Another expert suspects the Wivenhoe was left too full

Professor Andrew Dragen also suspects the Wivenhoe dam was too full, given the (continuing) likelihood of heavy rain during a La Nina:



The BOM warns that a strong La Nina weather pattern exists. Heavier rains and possibly cyclones are expected. Hydrologist Aron Gingis has warned of the problems of holding too much water in Wivenhoe and Brisbane Lord Mayor Campbell Newman saw it coming.



What have the Wivenhoe Dam operators been doing for the past couple of months? According to SEQ Water Grid chief Barry Dennien, dam levels were managed according to the rules and strictly by the operating manual. Dennien is comfortable that "everything happened the right way".

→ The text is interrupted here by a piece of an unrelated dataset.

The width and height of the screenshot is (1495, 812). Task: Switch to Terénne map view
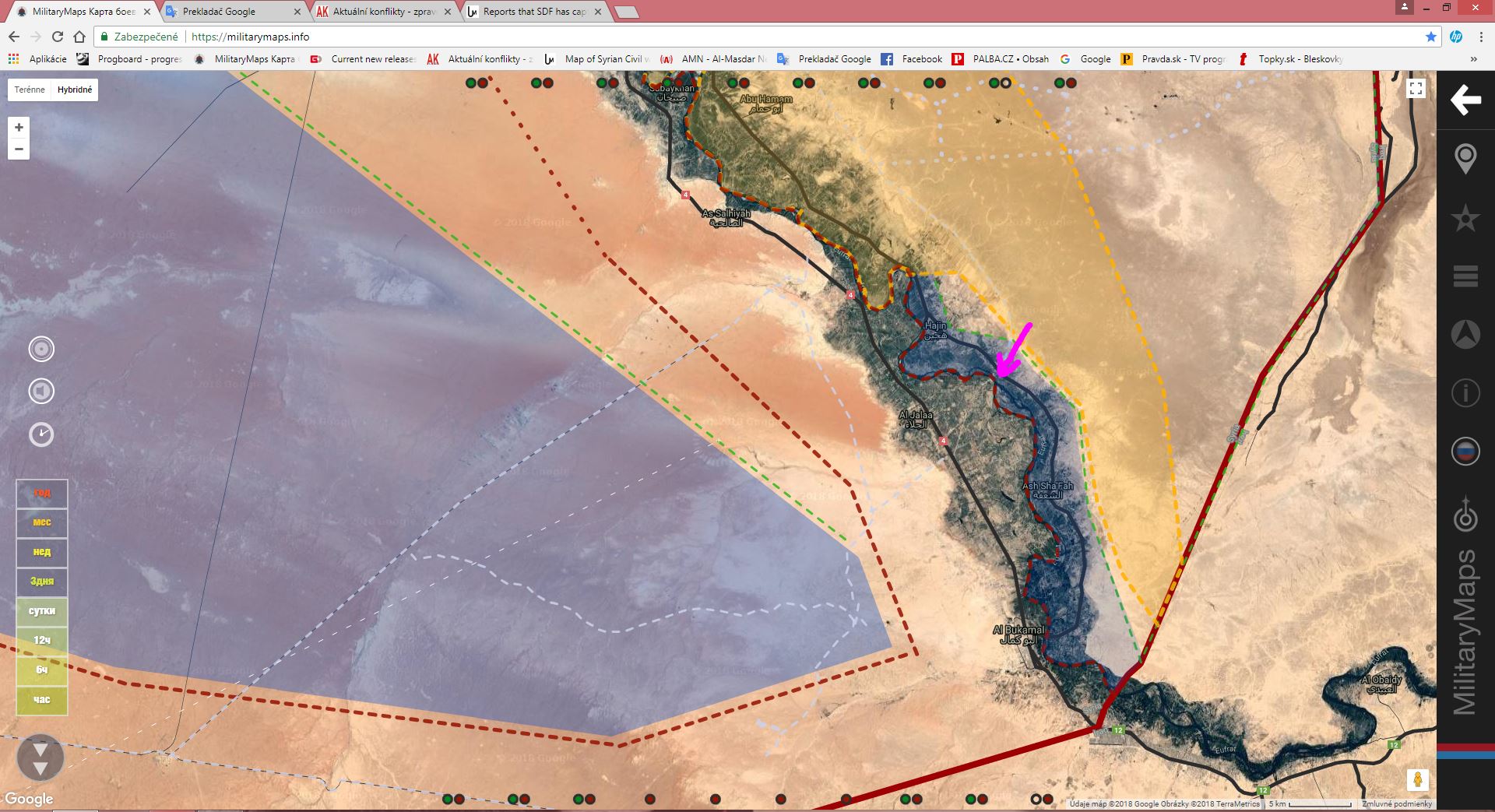point(30,90)
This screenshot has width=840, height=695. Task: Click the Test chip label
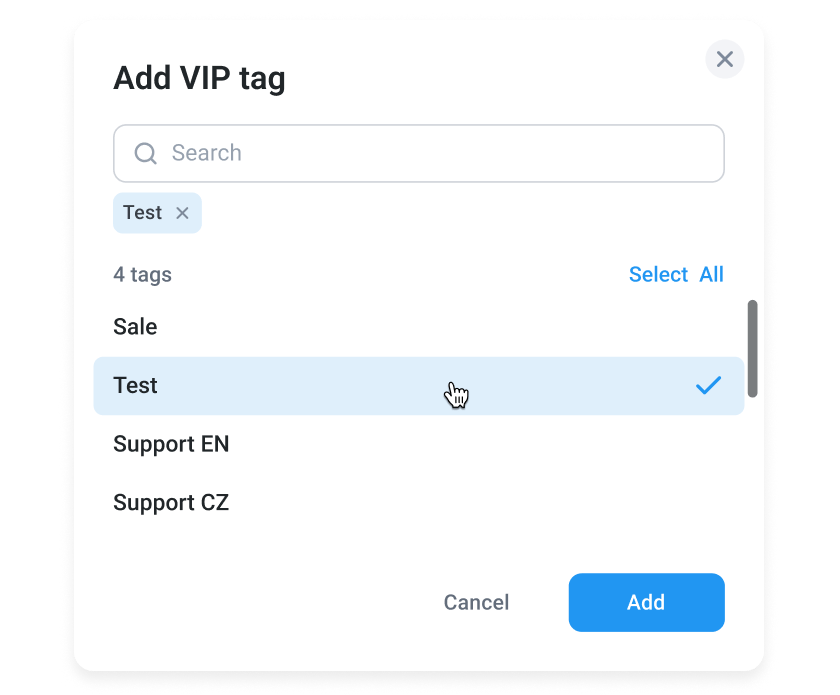coord(142,213)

It seems the manual and the operator do not differentiate between the weather outlook of an El Nino (dry drought) and a La Nina (rain, flooding). After the drought, Wivenhoe reached 96 per cent of its supply capacity on March 16, 2010, and has been maintained at that level or higher since.



Despite the La Nina weather, the operator has chosen not to vary the supply capacity one degree....



Since last October the Wivenhoe operator has had three warnings. On October 13 the dam reached 126 per cent of capacity, on October 21 it reached 111 per cent, and on December 29 it reached 123 per cent. In each case the operator reduced the water level only to 100 per cent.



With the rainfall outlook, why didn't the operator reduce the capacity further? As former dam project supervisor Ian Chalmers observed, a dam operator "would have to have large balls to . . . reduce the supply capacity in the face of the weather warnings, after 10 years of drought".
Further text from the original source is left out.